◆ **Extract**
— START —

On or about August 30, 1988, the plaintiffs paid to WMN the purchase price stated in the agreement and WMN delivered a warranty deed for the property to the plaintiffs. On or about that same date, the defendants executed an escrow agreement that provided that each defendant jointly and severally agreed to complete certain unfinished items, which were listed on Schedule A attached to the escrow agreement.

In September, 1988, the plaintiffs were informed by CT Page 10732 the Avon Inlands Wetlands Commission [Commission] that a portion of the front yard had been filled in violation of state and/or local law. Later that month, at the direction of the Commission, 75-80% of the landfill was removed from the front yard. In addition, subsequent to August 30, 1988, the plaintiffs discovered a number of defects in the premises.

The complaint is drawn in 8 counts:

Count One alleges breach of contract against WMN.

Count Two alleges breach of express warranty against WMN.

Count Three alleges breach of implied warranty against WMN.

Count Four alleges negligence against WMN.

Count Five alleges negligent misrepresentation against WMN and Wurz.

Count Six alleges fraudulent misrepresentation Wurz.

Count Seven alleges violation of CUTPA against all defendants.

Count Eight alleges breach of escrow agreement against all defendants.

The defendants in their answer have, in effect, denied all the essential allegations of the complaint.

I. Count One: Breach of Contract as to WMN.

The plaintiffs allege that WMN breached the agreement by failing to complete the construction of the premises in accordance with its terms, failing to perform the construction work in a workman-like manner, and failing to deliver a warranty deed and construct the home in compliance with local ordinances, municipal regulations, or public or private laws.

The agreement refers to Richard Solomon as "Buyer" and WMN as "Builder" and provides, in pertinent part: CT Page 10733

I. Builder shall complete a . . . single-family family home located . . . [in] Avon, Connecticut which is now partially complete for . . . $530,000.00 . . . .

VII. [T]he buyer shall pay to the builder the sum of $50,000.00 as a deposit to be credited toward the purchase price . . . . If any work subject of this Contract remains incomplete at the time of closing, a reasonable escrow shall be discussed by the buyer and builder . . . .

— END —

[Element lookup records]
— START —

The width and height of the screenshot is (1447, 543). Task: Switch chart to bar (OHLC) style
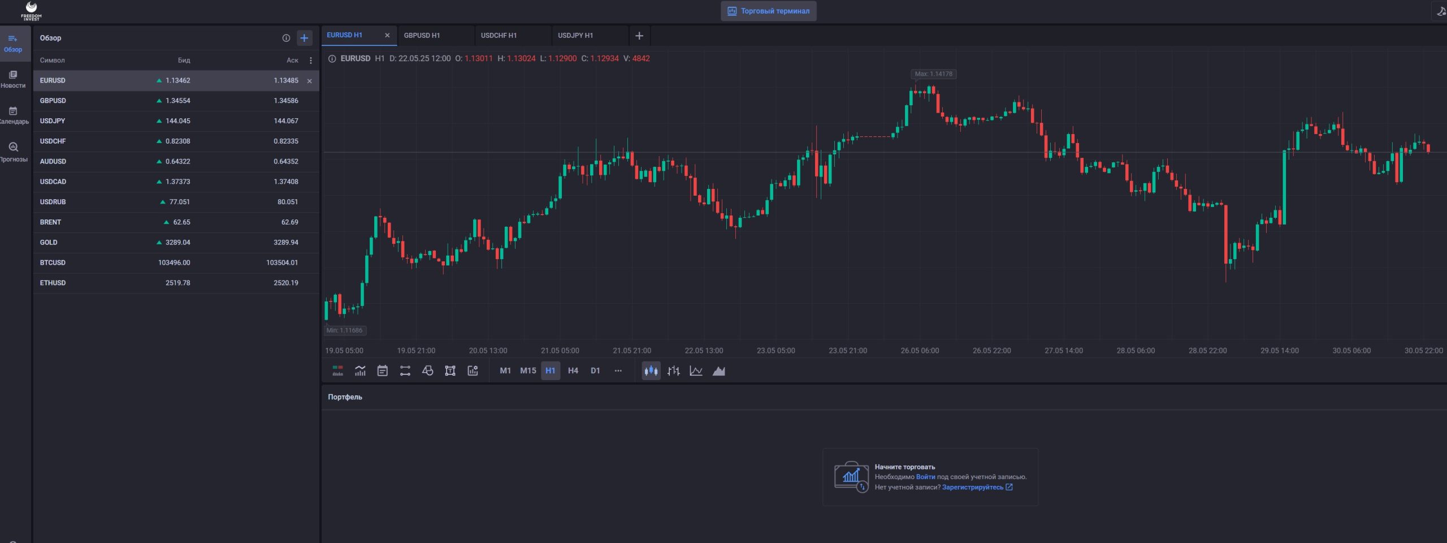tap(673, 371)
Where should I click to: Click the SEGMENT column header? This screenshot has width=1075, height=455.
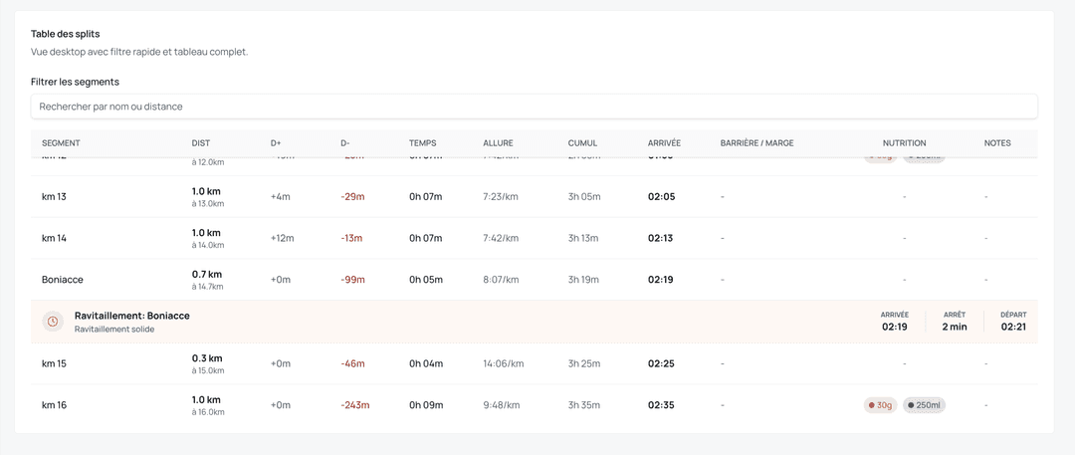point(61,143)
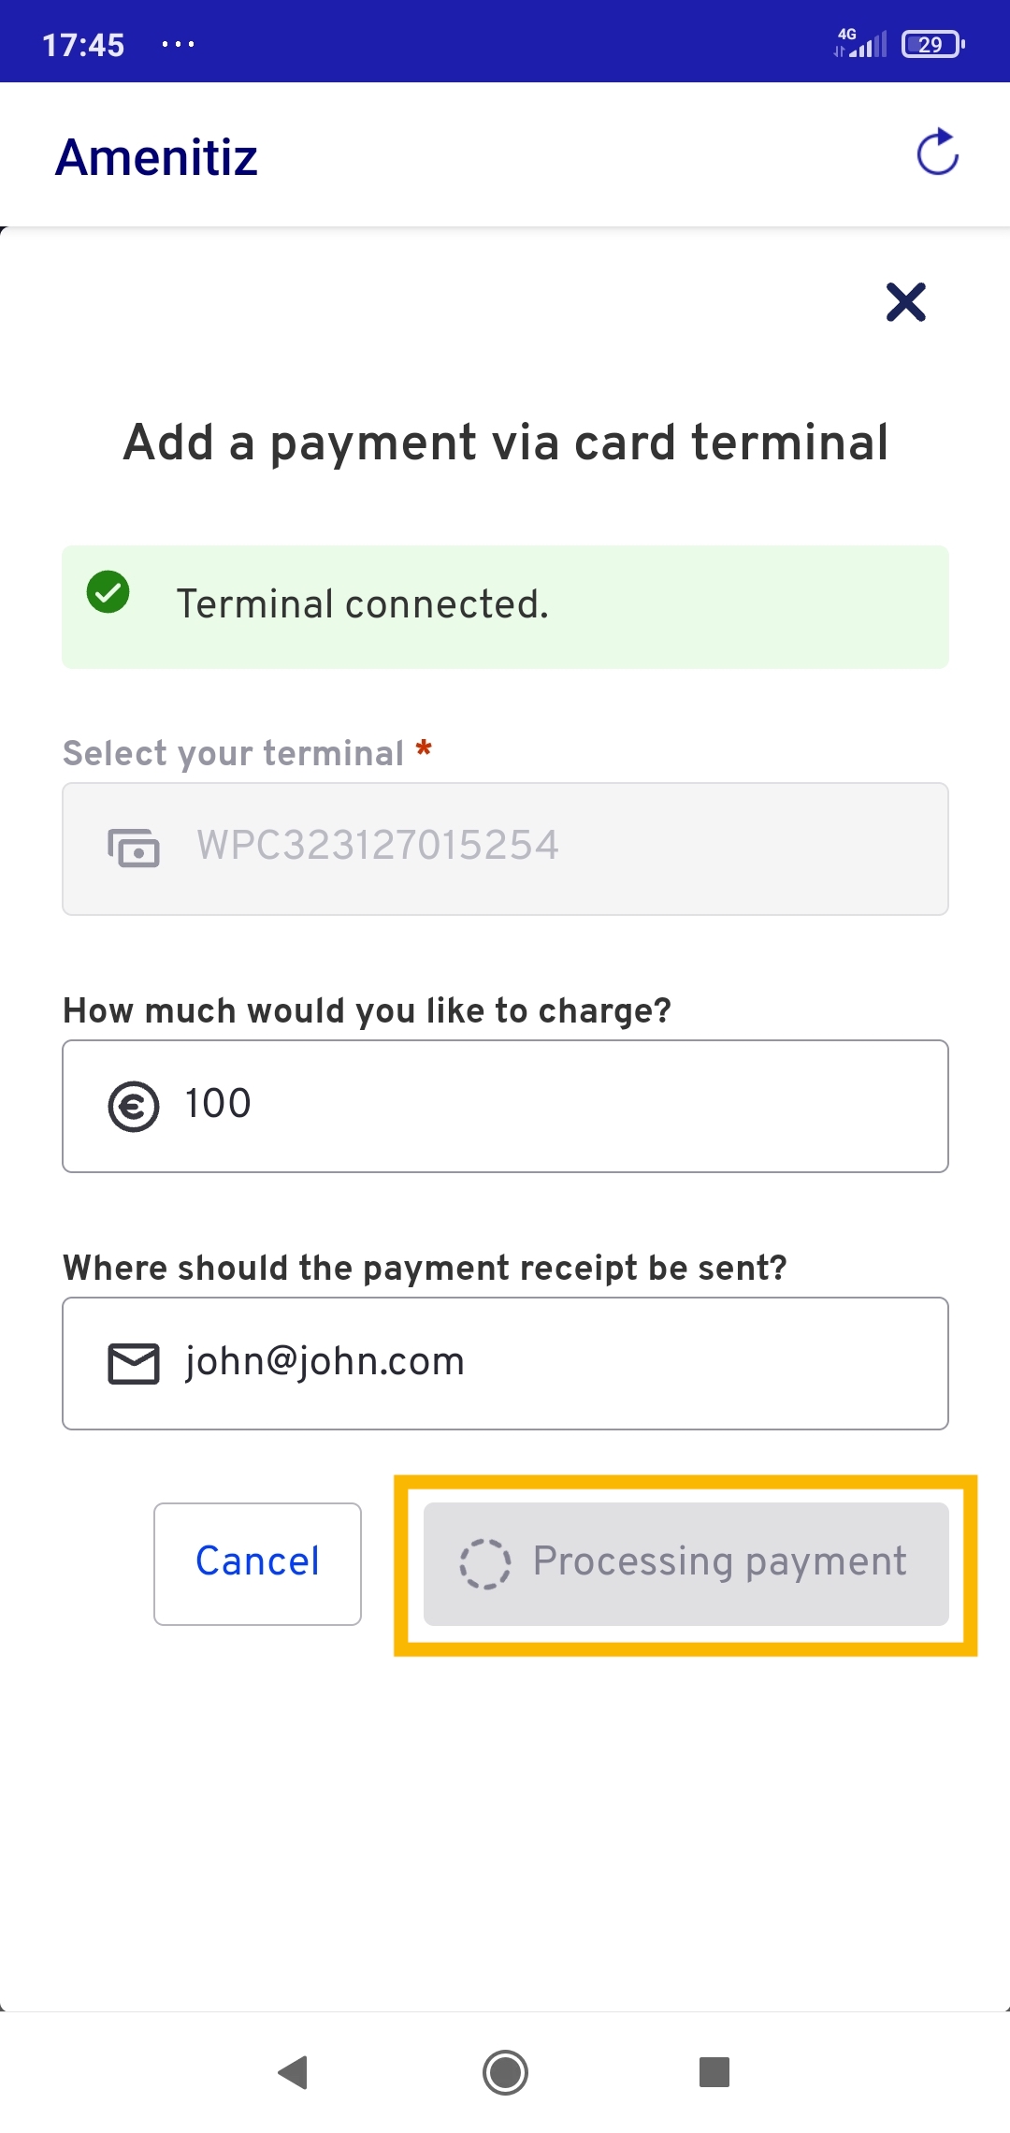Viewport: 1010px width, 2133px height.
Task: Focus the receipt email field john@john.com
Action: [x=505, y=1363]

— END —

◆ **Tasks to carry out**
A. Copy everything in the court opinion from "Count One alleges" down to "implied warranty against WMN.".
B. Write what comes next in the court opinion on the home construction dispute, starting after its last sentence.
The records have no role in this work.

◆ **Results**
A.
Count One alleges breach of contract against WMN.

Count Two alleges breach of express warranty against WMN.

Count Three alleges breach of implied warranty against WMN.

B.
IX. The Builder shall deliver to the Buyer a full covenant Connecticut form of warranty deed in proper form . . . at Builder's expense to convey to the Buyer or Buyer's assigns the absolute fee of the for premises free of all encumbrances (except for the common drive) and in compliance with any and all provisions of any ordinance, municipal regulation or public or private law.

The agreement also provides that WMN shall make several structural changes enumerated therein as per Solomon's request. The agreement is signed by Richard Solomon and Wurz, as secretary of WMN.

In determining the scope of a contract, "[t]he plain, clear language of the contract must be accorded its logical effect." Four D's, Inc. v. Mattera, 25 Conn. App. 308,313, 594 A.2d 484 (1991). The parties' intent "is to be determined from the language used interpreted in the light of the situation of the parties and the circumstances connected with the transaction." (Citations omitted; internal quotation marks omitted.) E F Construction Co.v. Rissil Construction Associates, Inc., 181 Conn. 317,320, 435 A.2d 343 (1980). "[I]n situations in which the parties have their agreement in writing, their intention is to be determined from its language and not on the basis of any intention either may have secretly entertained." (Internal quotation marks omitted.) Thompson Peck, Inc.v. Harbor Marine Contracting Corporation, 203 Conn. 123,130-31, 523 A.2d 1266 (1987). Generally, the question of the parties' intent is "a question of fact, reversible only if the trier of fact could not reasonably have arrived at CT Page 10734 the conclusion it had reached." Id., 130. "Where[, however,] there is definitive contract language, the determination of what the parties intended by their contractual commitments is a question of law." Id., 131. In ascertaining the intent of the parties, the court must consider "the whole contract and all relevant provisions together" as well as "the circumstances surrounding the making of the contract, the motives of the parties and the purposes which they sought to accomplish." (Citations omitted; internal quotation marks omitted.) Harvey v.Daddona, 29 Conn. App. 369, 375, 615 A.2d 177 (1992). "[T]he language used must be accorded its common, natural, and ordinary meaning and usage where it can be sensibly applied to the subject matter of the contract." Barnard v.Barnard, 214 Conn. 99, 110, 570 A.2d 690 (1990).

The court finds that there was a breach of contract by WMN because of its failure to construct the premises in accordance with its terms, in that certain of the work was not performed in a workman-like manner and that the subject was not constructed in compliance with certain ordinances or laws, namely the Inland-Wetlands Act.

Judgment may enter for the plaintiffs against the defendant WMN on this count.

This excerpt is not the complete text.